Дарья Плещеева
Аэроплан для победителя
Пролог
Императору Францу-Иосифу было восемьдесят два года. Портрет ему льстил – старец глядел хмуро, но бодро, проницательно глядел, стройный стан выпрямлял на зависть молодым офицерам, и плешь с седыми усами была ему даже к лицу: истинный государственный деятель, мудрый правитель своей державы. Портрет был не торжественный, скорее уж деловитый портрет – в таком серо-голубом мундире не парады принимать, а вершить судьбы и негромко отдавать приказания подчиненным. Потому Максимилиан Ронге, когда полковник Редль взял его в Управление военной разведки, украсил свой небольшой кабинет именно этим портретом.
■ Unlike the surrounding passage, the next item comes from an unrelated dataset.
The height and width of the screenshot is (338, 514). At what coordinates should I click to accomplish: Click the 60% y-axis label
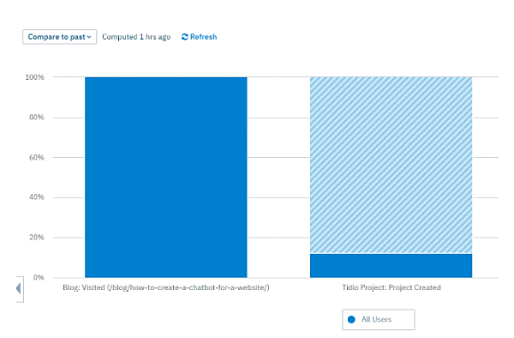pyautogui.click(x=36, y=157)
И когда принимал в нем сотрудников, те оказывались под прицелом двух пар внимательных и строгих глаз. Это внушало особенную потребность в благоразумии и дисциплине.
– Итак?
– Докладываю, господин Ронге. Вот экстракт из донесений агентов Фиалки, Альбатроса, Марципана. Я объединил их в докладной записке. Изволите прочитать?
В этой краткой речи была должная смесь деловитости и почтительности. Ронге одобрил ее.
– Читайте сами, господин Зайдель, – велел он. – Глаза мои устали от множества бумаг… хоть немного отдохну от света… Да только читайте так, чтобы я не заснул в кресле.
Это было шуткой – знаком приязни начальника к подчиненному. Но Ронге не рассчитал дозы благоволения в голосе – Зайдель почувствовал себя неловко.
– Как вам будет угодно, господин Ронге, – сдержанно ответил он.
– Когда читаешь по бумаге – это получается нудно и монотонно.
Ронге не обиделся на то, что подчиненный не захотел понимать шутку. Он просто объяснил ее – хотя объяснять шутки довольно странно.
– Я постараюсь, господин Ронге.
– Да, постарайтесь…
Ронге откинулся на спинку кресла. Он знал, что Зайдель его побаивается, и считал – секретарь правильно делает. Ронге нарочно приучил себя глядеть со строгим прищуром и сжимать губы в прямую линию. Подчиненные должны верить в строгость начальника более, чем в своего ангела-хранителя. К тому же и служба такая – без страха нельзя. Если подчиненный господина Ронге утратит страх – то слишком многое станет известно нынешнему противнику, завтрашнему врагу на поле боя.
В том, что война с Россией неизбежна, Ронге не сомневался. И в том, что эта война станет сильнейшим средством сделать карьеру, – также. Ему тридцать восемь – всего тридцать восемь! А сколько уже сделано! А сколько впереди?! Кого попало в Управление военной разведки не возьмут – ему же было тридцать три, когда взяли. И теперь он – главная надежда не только австро-венгерской разведки, но и группы контрразведки «Эвиденцбюро»…
– О положении дел в проектировании российских аэропланов-разведчиков, – прочитал Зайдель крупными буквами выписанное название докладной записки. В кабинете горели только свечи на столе у Ронге, и он поднес папку с бумагами чуть ли не к самому носу.
– Первые три абзаца пропускайте. Наша преданность императору и без них вне сомнений. Сразу приступайте к делу.
Зайдель перевернул первый лист с традиционными словесными реверансами и кратким описанием политической обстановки.